Treatment options – and difficult choices
There are three main approaches to managing ectopic pregnancy, depending on how early it’s detected and the patient’s condition:
- Expectant management, or watchful waiting, for stable patients with declining hormone levels and no sign of rupture.
- Medical treatment using methotrexate, a drug that stops cell growth and allows the pregnancy to resolve without surgery.
- Surgical intervention, including either removal of the fallopian tube (salpingectomy) or removal of the pregnancy while preserving the tube (salpingostomy).
The review explains that each approach has implications for future fertility, especially surgery. For many patients, there’s no time for detailed discussion. The review highlights the need for informed consent that includes clear, compassionate information about future reproductive health and emotional wellbeing.
“There is no ‘safe size’ of ectopic mass,” the authors note. “All patients should be counselled regarding risk of rupture and supported with a safety plan for seeking help.”

Psychological impact still overlooked
The review examines how the emotional aftermath of ectopic pregnancy is often hidden – grief, guilt, and fear of recurrence can linger long after physical recovery, and many people describe feeling isolated in their experience, particularly when future fertility feels uncertain.
It highlights the importance of recognising this emotional burden.

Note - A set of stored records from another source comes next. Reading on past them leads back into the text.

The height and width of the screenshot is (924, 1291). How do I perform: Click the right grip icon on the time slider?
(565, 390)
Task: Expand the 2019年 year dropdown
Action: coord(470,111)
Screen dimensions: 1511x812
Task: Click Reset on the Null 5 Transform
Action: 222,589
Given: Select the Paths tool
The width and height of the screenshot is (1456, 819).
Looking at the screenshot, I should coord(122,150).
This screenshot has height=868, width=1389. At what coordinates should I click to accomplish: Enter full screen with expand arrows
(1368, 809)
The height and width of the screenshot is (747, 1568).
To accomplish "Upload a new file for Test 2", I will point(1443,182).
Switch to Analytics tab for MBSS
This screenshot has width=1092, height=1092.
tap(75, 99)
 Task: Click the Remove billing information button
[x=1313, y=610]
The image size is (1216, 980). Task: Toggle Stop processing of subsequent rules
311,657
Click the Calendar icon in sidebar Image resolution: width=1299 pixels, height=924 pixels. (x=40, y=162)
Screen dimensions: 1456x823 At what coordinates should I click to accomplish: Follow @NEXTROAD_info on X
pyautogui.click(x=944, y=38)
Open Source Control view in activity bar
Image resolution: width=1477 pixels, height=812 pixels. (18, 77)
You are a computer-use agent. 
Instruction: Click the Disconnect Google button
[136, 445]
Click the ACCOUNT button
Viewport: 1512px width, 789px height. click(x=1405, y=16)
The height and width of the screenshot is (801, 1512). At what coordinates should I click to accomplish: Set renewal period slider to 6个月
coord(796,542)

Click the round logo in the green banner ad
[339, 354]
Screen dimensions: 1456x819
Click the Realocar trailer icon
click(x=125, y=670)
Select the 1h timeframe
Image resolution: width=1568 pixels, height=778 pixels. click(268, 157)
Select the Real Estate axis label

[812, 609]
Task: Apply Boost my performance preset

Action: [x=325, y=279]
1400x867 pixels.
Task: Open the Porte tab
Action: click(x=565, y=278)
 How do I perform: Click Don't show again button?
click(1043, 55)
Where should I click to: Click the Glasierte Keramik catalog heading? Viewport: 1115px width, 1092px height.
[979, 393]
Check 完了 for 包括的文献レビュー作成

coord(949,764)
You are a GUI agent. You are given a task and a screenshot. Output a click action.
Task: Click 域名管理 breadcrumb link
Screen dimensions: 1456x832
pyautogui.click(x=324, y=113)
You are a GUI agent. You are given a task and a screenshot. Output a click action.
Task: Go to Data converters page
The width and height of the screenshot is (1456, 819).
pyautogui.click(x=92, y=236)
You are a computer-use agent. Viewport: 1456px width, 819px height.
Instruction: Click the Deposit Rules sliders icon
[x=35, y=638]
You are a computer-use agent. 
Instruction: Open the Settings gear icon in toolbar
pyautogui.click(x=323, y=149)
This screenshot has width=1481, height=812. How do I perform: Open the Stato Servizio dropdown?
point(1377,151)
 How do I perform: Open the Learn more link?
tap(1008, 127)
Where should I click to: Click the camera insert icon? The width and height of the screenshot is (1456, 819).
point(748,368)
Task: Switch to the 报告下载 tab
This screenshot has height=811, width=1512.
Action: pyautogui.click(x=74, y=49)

It recommends follow-up care that includes not only clinical monitoring, but also access to psychological support and fertility counselling. About one in 10 people who experience an ectopic pregnancy will face another – so care should be proactive and personal.
The co-author’s account included in the review offers rare insight into this journey. She describes the shock of diagnosis, the emotional weight of loss, and the long path to healing, supported by loved ones and healthcare professionals. Sharing her experience, she says, was a way to offer hope to others.
“Being part of this project gave my experience purpose – and I hope it helps others feel less alone.”
Shaping care for the future
The Monash team say that by compiling this review, they aim to equip clinicians, policymakers and researchers with a shared foundation for more responsive, patient-centred care. The review calls for improved early-pregnancy care pathways, greater clinician awareness of ectopic pregnancy, and the integration of lived experience into both practice and research.
It includes international perspectives and examples of system-level interventions, such as expanded weekend early-pregnancy assessment services in the UK, which have helped reduce emergency admissions.
“This isn’t just about diagnosis and treatment,” says Professor Mol. “It’s about acknowledging that healthcare should see the whole person – their medical needs, yes, but also their emotional journey and future hopes.”